EXERCISE TASK: Rewrite every line of the records below as a Markdown table with the columns Row and Line, giving each line its own numbered row and skipping blank lines. Leave the pictures out of the table.
[start MATERIAL PROVIDED]
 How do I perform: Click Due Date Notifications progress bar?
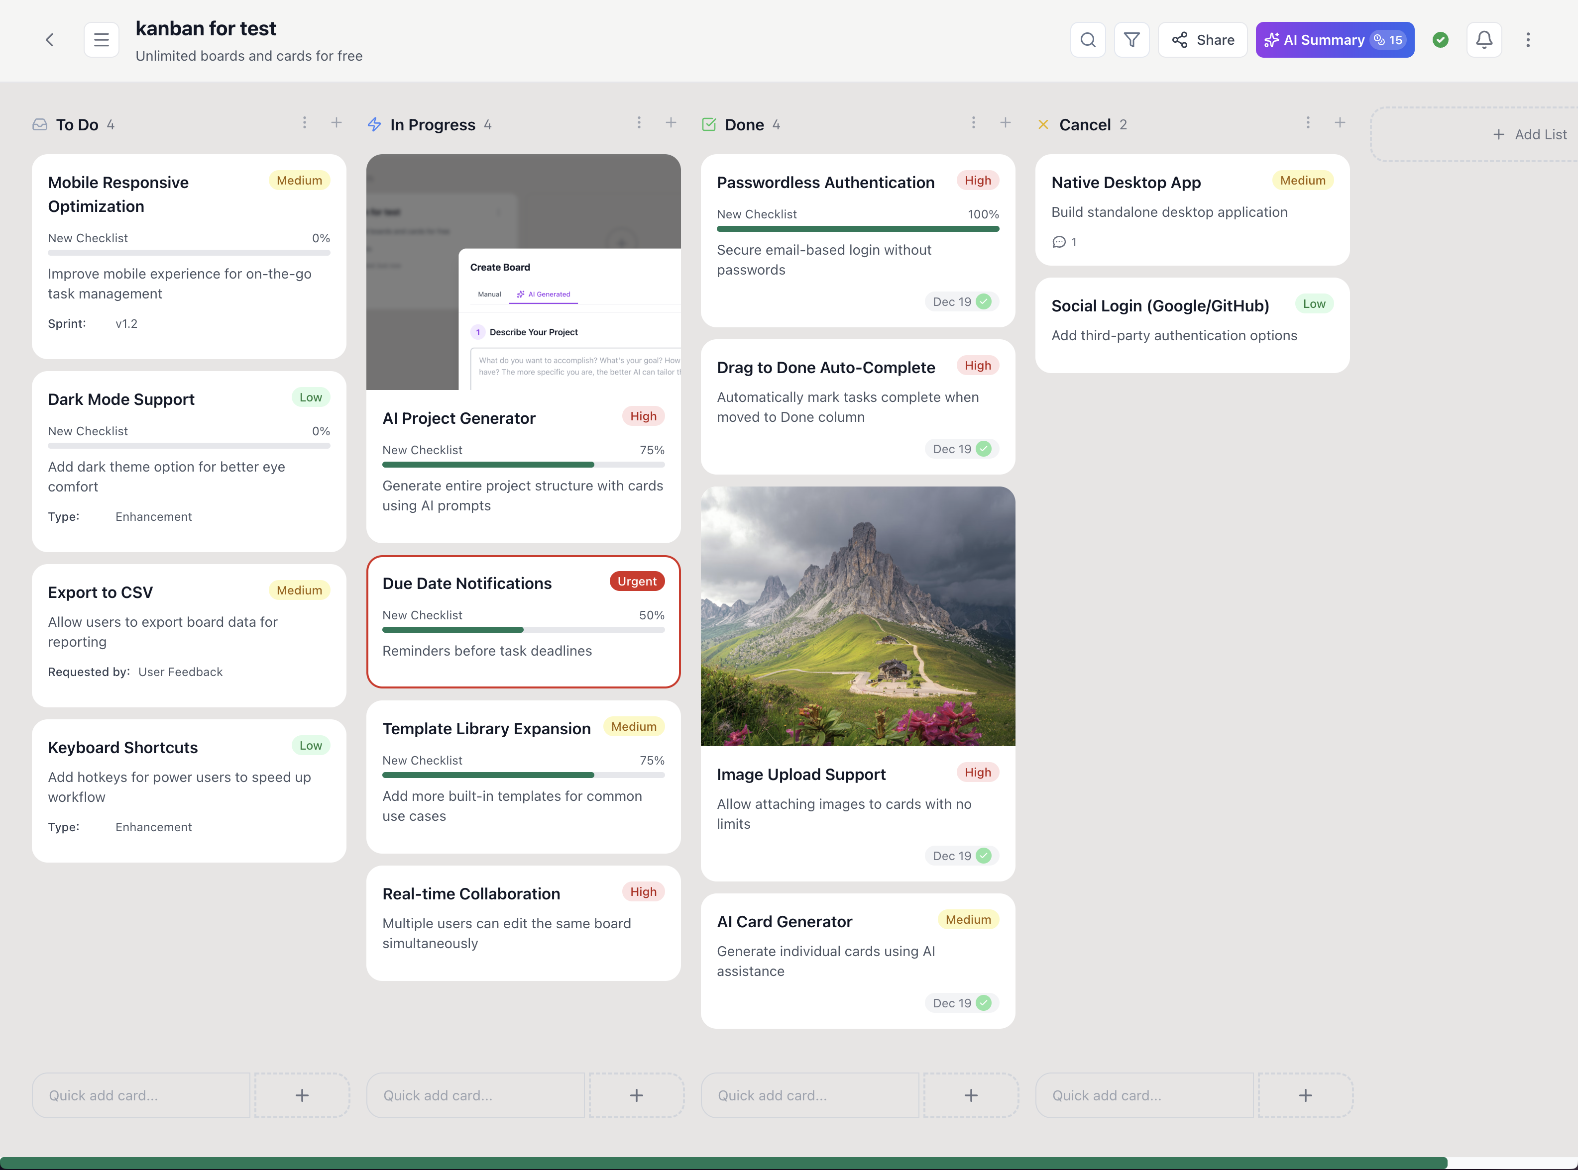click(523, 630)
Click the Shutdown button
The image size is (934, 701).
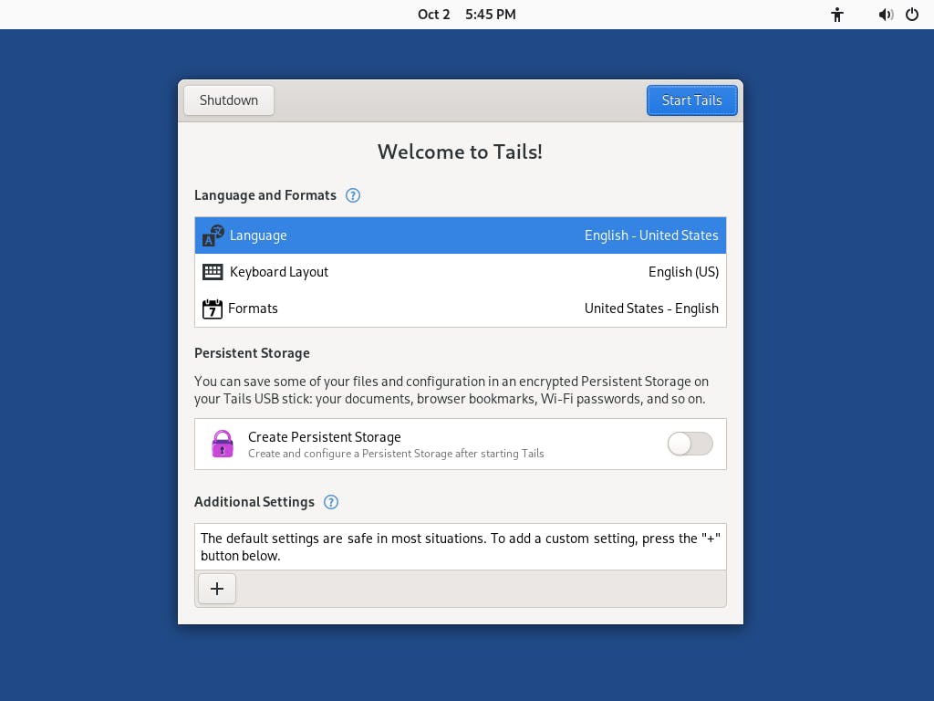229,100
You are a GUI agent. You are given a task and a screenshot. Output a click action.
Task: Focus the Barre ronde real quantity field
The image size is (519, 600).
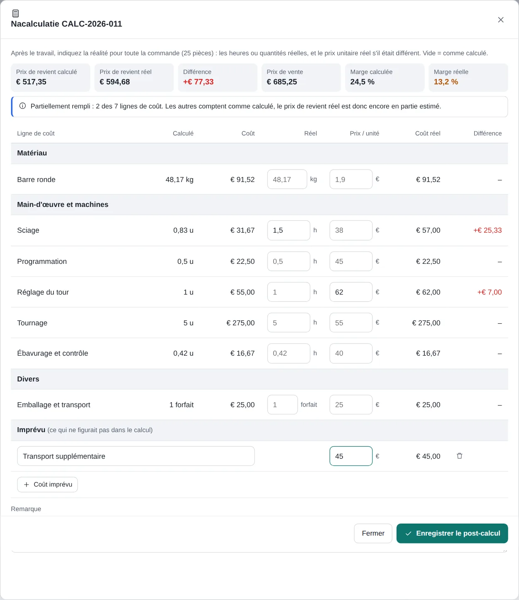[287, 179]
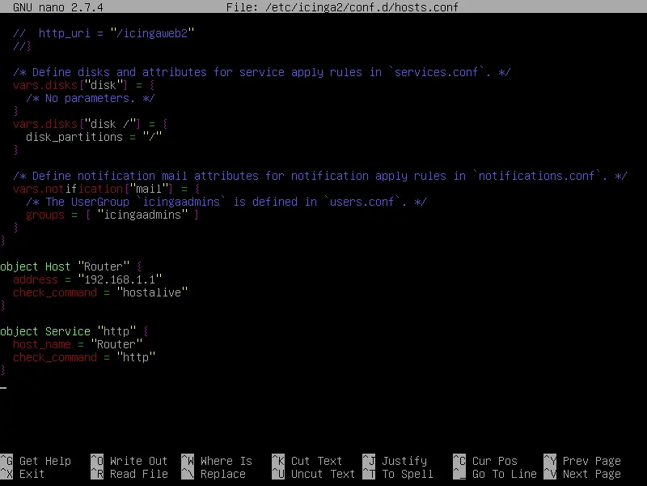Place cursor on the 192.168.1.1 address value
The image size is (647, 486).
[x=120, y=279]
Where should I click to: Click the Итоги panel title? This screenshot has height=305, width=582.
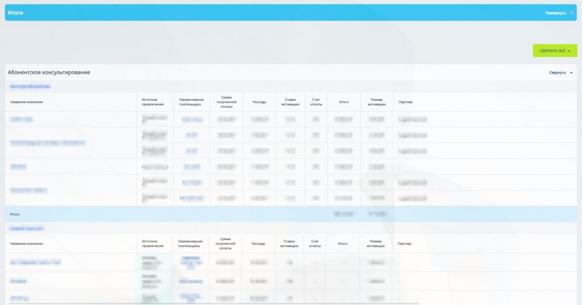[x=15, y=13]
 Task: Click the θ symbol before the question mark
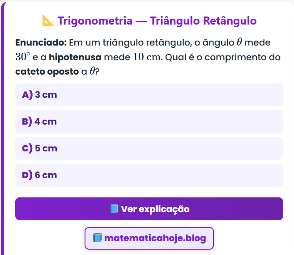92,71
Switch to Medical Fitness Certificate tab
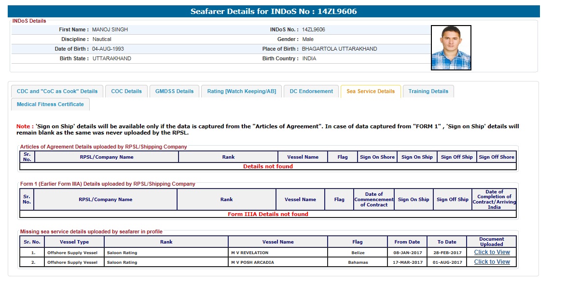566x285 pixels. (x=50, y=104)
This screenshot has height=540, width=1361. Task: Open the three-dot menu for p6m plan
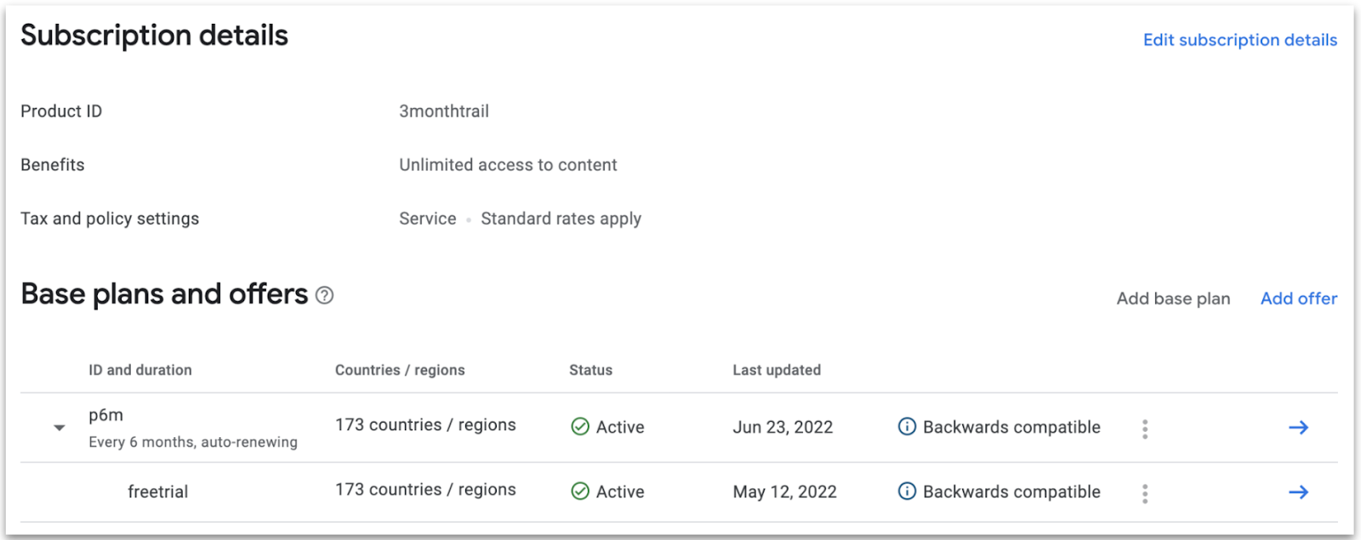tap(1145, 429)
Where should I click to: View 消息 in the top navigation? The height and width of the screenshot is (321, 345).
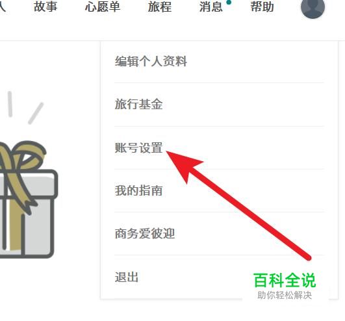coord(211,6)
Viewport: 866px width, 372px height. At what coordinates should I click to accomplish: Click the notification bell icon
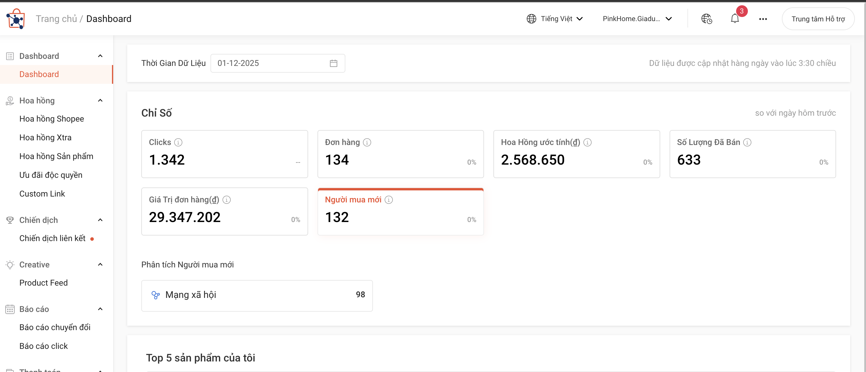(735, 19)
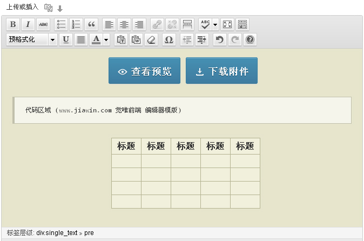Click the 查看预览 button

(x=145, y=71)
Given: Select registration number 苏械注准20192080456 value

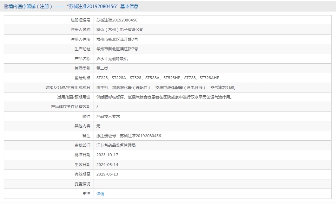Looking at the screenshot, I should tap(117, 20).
[end MATERIAL PROVIDED]
RESPONSE TO THE EXERCISE:
| Row | Line |
|---|---|
| 1 |  How do I perform: Click Due Date Notifications progress bar? |
| 2 | click(523, 630) |
| 3 | Click the Shutdown button |
| 4 | The image size is (934, 701). |
| 5 | 229,100 |
| 6 | You are a GUI agent. You are given a task and a screenshot. Output a click action. |
| 7 | Task: Focus the Barre ronde real quantity field |
| 8 | The image size is (519, 600). |
| 9 | [287, 179] |
| 10 | Place cursor on the 192.168.1.1 address value |
| 11 | The image size is (647, 486). |
| 12 | [x=120, y=279] |
| 13 | Where should I click to: Click the Итоги panel title? This screenshot has height=305, width=582. |
| 14 | [x=15, y=13] |
| 15 |  Task: Click the θ symbol before the question mark |
| 16 | 92,71 |
| 17 | Switch to Medical Fitness Certificate tab |
| 18 | 566x285 pixels. (x=50, y=104) |
| 19 | This screenshot has height=540, width=1361. Task: Open the three-dot menu for p6m plan |
| 20 | tap(1145, 429) |
| 21 | Where should I click to: View 消息 in the top navigation? The height and width of the screenshot is (321, 345). |
| 22 | coord(211,6) |
| 23 | Viewport: 866px width, 372px height. At what coordinates should I click to accomplish: Click the notification bell icon |
| 24 | (735, 19) |
| 25 | Click the 查看预览 button |
| 26 | (x=145, y=71) |
| 27 | Given: Select registration number 苏械注准20192080456 value |
| 28 | Looking at the screenshot, I should tap(117, 20). |